Répression du sit-in de l'opposition à Kinshasa : Human Rights Watch réclame une enquête indépendante
L'ONG internationale Human Rights Watch a exigé du gouvernement congolais l'ouverture d'une enquête impartiale, approfondie et transparente à la suite de la répression, survenue le vendredi 12 juin, du sit-in de l'opposition congolaise.

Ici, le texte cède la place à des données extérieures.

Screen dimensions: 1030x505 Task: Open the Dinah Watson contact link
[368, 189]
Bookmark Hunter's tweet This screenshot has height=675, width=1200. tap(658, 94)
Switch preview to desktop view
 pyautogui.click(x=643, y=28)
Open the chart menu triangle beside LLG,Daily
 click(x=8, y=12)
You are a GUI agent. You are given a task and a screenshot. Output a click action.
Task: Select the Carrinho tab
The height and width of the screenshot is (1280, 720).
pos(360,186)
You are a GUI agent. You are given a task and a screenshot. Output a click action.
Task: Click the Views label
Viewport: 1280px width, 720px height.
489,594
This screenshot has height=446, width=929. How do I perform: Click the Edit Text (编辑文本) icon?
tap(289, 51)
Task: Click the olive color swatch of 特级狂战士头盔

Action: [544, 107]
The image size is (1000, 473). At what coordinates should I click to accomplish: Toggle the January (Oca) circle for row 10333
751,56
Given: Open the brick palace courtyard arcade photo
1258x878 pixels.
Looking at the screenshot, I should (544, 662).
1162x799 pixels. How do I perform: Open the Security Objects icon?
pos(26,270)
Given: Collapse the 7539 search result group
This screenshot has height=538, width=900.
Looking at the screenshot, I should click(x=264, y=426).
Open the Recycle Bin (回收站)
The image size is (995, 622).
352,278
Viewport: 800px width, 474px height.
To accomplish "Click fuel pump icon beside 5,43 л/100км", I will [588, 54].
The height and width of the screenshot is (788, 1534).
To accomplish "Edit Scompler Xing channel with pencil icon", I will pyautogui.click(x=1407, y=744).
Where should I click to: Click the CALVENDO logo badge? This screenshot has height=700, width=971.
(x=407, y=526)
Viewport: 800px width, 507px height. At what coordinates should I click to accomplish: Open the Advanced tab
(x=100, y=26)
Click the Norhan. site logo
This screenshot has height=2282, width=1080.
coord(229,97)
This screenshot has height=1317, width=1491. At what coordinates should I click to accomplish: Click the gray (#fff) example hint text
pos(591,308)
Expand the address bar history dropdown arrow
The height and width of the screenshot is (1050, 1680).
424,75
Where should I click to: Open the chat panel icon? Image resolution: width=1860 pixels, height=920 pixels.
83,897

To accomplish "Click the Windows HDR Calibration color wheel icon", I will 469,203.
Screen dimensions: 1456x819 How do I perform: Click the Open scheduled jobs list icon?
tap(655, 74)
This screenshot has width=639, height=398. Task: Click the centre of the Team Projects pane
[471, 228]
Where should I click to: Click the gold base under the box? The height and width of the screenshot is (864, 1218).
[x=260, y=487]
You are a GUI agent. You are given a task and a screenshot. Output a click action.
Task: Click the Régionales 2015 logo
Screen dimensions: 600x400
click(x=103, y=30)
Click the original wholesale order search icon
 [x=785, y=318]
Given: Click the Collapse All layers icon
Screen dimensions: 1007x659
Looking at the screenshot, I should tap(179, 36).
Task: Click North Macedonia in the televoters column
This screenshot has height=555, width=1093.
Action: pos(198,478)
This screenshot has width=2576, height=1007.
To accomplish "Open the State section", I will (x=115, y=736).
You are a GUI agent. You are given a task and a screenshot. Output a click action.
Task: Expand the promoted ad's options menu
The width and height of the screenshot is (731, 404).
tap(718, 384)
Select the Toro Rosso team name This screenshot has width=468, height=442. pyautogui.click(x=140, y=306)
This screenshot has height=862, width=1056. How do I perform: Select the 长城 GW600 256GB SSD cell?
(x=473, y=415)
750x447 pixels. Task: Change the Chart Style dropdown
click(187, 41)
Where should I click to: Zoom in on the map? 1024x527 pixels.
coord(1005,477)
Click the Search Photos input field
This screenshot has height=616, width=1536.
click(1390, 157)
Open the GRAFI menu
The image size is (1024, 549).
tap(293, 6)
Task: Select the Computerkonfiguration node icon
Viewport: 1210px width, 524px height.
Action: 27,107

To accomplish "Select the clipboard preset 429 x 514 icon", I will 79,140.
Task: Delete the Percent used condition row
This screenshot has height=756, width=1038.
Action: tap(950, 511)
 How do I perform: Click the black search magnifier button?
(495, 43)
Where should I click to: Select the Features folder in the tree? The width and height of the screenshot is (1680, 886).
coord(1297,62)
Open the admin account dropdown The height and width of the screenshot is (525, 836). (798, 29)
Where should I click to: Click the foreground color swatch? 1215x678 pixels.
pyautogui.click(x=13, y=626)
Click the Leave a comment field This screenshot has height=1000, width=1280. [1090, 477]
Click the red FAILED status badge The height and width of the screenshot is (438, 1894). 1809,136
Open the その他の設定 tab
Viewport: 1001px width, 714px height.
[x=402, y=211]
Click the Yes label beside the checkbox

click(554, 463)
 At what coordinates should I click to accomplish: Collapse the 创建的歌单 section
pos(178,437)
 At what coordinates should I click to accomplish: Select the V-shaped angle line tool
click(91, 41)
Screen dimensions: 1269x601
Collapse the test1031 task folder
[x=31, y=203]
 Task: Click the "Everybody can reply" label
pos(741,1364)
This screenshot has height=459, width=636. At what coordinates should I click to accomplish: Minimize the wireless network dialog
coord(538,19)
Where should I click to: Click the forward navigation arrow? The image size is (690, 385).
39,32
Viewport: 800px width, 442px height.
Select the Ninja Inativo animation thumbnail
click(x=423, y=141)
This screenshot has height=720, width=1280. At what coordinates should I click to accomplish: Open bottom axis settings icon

Cette position a été exprimée par Ida Sawyer, chercheuse pour l'organisation, à travers un fil publié sur X.
Ida Sawyer a indiqué que plusieurs responsables de l'opposition, dont Martin Fayulu, Jean-Marc Kabund et Delly Sesanga, avaient été blessés au cours des affrontements entre manifestants, forces de sécurité et éléments de la " Force du Progrès ", un mouvement de jeunes controversé au sein l'UDPS-Tshisekedi.
La chercheuse a souligné que la police, pourtant présente sur le lieu de l'intervention, ne serait pas intervenue pour empêcher les violences contre les opposants retranchés au siège de l'ECiDé.
Selon Human Rights Watch, ces événements constituent l'une des violences les plus graves contre l'opposition politique depuis l'avènement du débat sur la réforme constitutionnelle.
Devant le siège de l'ECIDé, des échauffourées avaient éclaté entre les militants de l'opposition et les éléments de la police, visiblement soutenus par des jeunes se réclamant de la " Force du progrès ", une structure controversée au sein de l'UDPS-Tshisekedi.
Plusieurs militants y compris leurs leaders, Jean-Marc Kabund A Kabund, Matin Fayulu et Delly Sessanga, ont été blessés. Ces derniers ont été acheminés vers des structures sanitaires pour des soins appropriés.
L'opposant Martin Fayulu a dressé un bilan de deux (2) morts et plusieurs blessés graves. Ce bilan a été démenti par l'Hôtel de ville qui avance plutôt le chiffre de 20 blessés, dont 15 policiers.